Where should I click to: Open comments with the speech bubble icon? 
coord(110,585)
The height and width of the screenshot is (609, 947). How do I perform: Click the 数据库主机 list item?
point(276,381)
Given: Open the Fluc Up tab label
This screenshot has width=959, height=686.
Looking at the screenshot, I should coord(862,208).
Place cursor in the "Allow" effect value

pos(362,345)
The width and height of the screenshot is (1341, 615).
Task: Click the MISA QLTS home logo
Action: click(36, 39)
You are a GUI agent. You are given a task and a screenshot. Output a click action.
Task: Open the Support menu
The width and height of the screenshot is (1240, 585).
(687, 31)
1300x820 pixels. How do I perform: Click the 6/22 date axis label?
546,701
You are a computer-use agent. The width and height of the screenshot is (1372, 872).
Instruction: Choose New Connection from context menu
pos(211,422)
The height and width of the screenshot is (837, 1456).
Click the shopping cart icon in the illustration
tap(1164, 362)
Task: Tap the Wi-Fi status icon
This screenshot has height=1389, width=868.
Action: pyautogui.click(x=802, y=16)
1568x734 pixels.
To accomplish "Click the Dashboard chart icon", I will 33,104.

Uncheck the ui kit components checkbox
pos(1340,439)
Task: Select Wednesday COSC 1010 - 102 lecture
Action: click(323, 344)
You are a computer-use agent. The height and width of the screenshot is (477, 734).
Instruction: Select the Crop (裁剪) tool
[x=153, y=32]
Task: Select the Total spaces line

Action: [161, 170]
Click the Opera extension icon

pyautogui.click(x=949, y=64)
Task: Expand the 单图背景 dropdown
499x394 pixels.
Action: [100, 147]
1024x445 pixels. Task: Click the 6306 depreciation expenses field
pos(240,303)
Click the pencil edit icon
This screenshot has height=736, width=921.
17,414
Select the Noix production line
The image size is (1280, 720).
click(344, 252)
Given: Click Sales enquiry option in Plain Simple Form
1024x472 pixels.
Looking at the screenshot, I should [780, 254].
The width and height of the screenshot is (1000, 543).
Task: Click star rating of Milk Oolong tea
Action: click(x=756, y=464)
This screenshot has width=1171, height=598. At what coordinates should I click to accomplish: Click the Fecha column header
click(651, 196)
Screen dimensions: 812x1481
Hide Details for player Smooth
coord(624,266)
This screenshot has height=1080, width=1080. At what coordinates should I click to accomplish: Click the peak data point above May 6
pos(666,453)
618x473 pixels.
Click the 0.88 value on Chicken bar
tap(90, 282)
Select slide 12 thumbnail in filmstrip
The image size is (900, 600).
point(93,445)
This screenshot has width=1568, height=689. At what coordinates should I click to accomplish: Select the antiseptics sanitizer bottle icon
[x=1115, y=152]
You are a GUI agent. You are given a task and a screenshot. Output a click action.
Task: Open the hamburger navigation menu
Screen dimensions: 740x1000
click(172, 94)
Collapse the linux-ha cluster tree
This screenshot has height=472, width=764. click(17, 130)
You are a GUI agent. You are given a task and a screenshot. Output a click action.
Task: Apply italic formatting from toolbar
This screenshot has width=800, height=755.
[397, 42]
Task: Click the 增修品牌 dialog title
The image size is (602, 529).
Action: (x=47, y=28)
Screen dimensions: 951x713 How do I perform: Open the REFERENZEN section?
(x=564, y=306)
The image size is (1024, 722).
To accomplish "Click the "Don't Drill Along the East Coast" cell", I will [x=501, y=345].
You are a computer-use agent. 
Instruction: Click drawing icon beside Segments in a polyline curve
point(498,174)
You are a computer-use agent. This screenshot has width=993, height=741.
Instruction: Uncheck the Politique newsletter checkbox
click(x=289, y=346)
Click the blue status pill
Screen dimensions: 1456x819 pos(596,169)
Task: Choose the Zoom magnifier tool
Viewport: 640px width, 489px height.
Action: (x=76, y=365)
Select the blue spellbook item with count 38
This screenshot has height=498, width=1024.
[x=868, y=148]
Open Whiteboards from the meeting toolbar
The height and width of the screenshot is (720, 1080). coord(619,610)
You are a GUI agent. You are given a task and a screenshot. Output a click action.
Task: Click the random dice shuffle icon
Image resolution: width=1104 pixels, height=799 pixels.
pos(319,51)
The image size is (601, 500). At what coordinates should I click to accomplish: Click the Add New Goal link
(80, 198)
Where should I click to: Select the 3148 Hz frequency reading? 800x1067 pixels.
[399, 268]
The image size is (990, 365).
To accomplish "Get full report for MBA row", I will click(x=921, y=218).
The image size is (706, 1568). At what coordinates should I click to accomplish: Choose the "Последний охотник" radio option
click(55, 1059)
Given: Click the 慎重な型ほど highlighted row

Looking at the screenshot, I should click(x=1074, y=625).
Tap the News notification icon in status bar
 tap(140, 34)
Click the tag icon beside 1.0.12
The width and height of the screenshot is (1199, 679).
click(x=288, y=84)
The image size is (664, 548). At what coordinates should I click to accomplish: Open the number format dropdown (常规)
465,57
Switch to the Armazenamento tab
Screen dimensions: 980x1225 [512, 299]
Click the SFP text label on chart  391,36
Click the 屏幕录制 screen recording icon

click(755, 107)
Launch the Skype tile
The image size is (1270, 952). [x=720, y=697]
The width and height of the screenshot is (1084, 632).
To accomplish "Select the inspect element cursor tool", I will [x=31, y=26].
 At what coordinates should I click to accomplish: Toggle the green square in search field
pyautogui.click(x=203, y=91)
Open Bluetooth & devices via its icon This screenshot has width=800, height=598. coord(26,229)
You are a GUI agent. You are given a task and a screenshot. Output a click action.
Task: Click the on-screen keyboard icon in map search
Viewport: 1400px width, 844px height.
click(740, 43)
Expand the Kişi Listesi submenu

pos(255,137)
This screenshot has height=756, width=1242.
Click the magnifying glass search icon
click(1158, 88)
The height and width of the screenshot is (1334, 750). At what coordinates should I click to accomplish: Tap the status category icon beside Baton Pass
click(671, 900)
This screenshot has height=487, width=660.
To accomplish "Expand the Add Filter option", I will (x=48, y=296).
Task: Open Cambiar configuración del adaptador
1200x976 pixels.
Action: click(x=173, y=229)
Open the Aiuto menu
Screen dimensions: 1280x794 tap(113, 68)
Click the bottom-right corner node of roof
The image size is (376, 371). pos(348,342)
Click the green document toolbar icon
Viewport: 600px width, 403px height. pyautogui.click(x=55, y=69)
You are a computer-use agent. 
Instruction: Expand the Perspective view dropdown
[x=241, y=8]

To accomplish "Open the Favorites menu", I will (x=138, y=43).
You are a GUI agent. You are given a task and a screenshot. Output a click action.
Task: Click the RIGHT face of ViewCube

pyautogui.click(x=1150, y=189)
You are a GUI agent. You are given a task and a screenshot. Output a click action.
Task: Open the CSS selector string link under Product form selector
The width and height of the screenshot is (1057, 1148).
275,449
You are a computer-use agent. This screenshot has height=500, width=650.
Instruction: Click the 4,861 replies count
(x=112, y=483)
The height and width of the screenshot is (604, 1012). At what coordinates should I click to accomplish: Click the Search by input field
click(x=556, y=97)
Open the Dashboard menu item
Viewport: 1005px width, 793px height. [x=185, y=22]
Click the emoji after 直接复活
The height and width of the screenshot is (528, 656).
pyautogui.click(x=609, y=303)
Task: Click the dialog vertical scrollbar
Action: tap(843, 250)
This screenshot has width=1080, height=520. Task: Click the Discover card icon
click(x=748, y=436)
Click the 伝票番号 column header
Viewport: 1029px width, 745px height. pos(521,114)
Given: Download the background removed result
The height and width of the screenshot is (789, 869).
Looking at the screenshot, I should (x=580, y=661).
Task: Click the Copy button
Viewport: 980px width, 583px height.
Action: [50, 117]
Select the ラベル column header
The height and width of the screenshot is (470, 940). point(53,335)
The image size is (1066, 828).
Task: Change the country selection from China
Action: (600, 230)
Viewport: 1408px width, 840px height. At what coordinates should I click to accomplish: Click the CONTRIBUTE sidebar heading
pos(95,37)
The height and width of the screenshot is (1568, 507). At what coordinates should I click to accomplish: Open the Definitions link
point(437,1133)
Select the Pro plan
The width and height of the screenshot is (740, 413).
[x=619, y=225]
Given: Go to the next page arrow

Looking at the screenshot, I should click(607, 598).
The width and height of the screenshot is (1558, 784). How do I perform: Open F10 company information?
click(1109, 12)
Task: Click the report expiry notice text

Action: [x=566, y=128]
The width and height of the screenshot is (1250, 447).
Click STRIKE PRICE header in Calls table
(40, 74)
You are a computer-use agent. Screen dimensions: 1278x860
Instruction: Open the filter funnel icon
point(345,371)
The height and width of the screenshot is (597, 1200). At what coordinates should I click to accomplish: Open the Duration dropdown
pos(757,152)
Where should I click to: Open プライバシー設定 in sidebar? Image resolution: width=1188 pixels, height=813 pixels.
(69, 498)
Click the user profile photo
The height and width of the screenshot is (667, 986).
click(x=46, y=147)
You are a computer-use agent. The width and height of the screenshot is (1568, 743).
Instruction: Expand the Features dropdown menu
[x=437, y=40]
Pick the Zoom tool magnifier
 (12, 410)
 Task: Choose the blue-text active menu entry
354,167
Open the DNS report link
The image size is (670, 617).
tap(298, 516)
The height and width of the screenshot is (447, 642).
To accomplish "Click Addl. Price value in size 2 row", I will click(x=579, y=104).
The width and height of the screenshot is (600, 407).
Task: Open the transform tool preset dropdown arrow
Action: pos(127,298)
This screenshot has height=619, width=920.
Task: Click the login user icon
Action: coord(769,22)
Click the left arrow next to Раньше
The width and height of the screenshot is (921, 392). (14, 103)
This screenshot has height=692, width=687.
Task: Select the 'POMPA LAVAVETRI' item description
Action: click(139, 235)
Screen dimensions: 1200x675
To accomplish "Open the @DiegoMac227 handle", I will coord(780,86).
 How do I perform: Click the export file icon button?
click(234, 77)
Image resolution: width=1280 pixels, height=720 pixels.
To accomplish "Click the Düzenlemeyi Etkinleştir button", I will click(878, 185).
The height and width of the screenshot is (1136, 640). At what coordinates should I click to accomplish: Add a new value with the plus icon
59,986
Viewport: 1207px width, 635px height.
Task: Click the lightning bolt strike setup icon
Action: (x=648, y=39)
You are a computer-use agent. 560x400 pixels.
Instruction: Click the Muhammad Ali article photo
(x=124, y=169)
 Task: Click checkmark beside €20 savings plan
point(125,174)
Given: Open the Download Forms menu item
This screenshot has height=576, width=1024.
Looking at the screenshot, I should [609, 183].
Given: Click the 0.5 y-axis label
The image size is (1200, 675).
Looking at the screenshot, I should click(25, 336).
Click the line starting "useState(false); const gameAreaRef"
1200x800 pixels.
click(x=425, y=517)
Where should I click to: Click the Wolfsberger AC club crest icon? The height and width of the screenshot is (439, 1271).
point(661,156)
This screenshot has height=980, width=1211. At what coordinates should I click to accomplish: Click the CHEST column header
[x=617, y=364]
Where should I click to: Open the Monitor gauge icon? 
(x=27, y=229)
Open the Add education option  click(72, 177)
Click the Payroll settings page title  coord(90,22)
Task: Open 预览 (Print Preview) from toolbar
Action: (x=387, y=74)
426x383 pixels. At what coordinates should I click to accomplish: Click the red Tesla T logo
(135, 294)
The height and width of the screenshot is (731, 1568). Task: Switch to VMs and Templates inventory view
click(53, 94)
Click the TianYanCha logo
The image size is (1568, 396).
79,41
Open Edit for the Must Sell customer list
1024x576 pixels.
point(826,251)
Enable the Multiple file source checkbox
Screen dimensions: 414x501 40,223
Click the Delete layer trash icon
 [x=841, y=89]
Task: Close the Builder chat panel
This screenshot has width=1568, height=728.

DESCRIPTION OF THE TASK: When a line in the data holds the word "computer", show that line.

YOUR SOLUTION:
You are a computer-use agent. The width and height of the screenshot is (1372, 872).
You are a computer-use agent. The height and width of the screenshot is (477, 734).
You are a computer-use agent. 
You are a computer-use agent. This screenshot has width=993, height=741.
You are a computer-use agent. 
You are a computer-use agent. This screenshot has height=500, width=650.
You are a computer-use agent. Screen dimensions: 1278x860
You are a computer-use agent. The width and height of the screenshot is (1568, 743).
You are a computer-use agent. 560x400 pixels.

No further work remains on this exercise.